TASK GOAL -
Search the material below for lines containing the string "Confirm", and copy every one you find.

ENTRIES SHOWN -
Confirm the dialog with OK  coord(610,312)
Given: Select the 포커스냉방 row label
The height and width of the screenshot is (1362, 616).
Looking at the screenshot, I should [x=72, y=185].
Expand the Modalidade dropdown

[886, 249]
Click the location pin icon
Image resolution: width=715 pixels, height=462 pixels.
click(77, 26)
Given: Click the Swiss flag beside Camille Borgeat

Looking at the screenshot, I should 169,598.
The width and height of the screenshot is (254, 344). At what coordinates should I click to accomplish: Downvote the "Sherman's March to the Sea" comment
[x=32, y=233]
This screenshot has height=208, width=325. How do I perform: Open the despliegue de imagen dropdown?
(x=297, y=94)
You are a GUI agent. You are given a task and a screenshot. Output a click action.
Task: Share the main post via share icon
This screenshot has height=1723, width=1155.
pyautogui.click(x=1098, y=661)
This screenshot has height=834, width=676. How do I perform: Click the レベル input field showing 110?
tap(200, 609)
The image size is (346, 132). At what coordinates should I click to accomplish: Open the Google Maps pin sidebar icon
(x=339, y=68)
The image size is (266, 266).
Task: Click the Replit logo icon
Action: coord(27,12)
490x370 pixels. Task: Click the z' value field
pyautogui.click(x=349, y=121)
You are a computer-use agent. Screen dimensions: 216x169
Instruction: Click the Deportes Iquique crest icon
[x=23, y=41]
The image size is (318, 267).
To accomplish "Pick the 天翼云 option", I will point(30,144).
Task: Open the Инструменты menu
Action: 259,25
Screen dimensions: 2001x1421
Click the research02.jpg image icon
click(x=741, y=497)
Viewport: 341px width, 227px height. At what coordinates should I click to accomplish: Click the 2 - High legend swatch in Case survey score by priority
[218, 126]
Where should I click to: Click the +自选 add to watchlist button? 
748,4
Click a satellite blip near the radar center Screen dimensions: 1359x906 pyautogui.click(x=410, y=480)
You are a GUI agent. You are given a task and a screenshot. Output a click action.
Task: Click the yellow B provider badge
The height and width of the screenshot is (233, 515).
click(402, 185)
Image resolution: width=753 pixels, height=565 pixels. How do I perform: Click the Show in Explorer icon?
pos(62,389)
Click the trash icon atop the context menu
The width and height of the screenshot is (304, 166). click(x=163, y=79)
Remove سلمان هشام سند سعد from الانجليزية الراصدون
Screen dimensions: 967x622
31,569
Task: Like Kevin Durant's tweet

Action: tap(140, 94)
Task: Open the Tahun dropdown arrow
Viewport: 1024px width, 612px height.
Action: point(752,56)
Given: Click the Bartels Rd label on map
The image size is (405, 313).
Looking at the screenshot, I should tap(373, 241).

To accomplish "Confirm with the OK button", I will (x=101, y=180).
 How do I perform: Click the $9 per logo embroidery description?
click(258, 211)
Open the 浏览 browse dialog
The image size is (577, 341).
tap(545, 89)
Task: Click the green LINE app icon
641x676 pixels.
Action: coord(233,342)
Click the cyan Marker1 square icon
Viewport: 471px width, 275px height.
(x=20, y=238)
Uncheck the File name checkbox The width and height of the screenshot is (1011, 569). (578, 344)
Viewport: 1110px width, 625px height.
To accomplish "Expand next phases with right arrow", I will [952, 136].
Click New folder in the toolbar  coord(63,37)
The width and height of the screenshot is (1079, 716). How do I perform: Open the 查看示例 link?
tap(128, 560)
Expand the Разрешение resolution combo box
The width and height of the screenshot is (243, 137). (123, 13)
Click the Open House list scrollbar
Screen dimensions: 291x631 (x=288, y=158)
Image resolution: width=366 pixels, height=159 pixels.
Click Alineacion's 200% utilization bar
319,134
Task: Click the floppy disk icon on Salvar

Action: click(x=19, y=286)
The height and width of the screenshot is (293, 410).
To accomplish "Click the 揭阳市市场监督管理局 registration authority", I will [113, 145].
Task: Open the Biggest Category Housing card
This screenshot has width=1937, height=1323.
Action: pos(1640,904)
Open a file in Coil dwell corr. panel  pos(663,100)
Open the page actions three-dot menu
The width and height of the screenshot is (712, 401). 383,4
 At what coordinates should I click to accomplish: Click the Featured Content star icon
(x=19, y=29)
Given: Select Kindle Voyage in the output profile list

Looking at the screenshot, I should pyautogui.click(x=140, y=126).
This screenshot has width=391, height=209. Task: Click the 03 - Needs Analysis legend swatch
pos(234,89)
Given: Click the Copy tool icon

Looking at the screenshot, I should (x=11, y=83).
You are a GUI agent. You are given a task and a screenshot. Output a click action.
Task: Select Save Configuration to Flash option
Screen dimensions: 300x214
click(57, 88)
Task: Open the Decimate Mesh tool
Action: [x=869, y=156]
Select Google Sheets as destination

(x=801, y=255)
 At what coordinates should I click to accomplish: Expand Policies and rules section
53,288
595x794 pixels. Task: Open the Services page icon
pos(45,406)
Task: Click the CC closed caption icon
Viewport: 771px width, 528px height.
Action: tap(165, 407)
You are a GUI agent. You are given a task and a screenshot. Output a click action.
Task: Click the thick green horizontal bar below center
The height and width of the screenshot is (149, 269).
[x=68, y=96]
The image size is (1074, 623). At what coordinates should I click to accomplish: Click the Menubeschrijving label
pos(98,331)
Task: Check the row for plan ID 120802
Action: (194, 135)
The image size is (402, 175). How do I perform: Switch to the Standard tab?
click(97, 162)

REPLY TO THE EXERCISE -
Confirm the dialog with OK  coord(610,312)
To accomplish "Confirm with the OK button", I will (x=101, y=180).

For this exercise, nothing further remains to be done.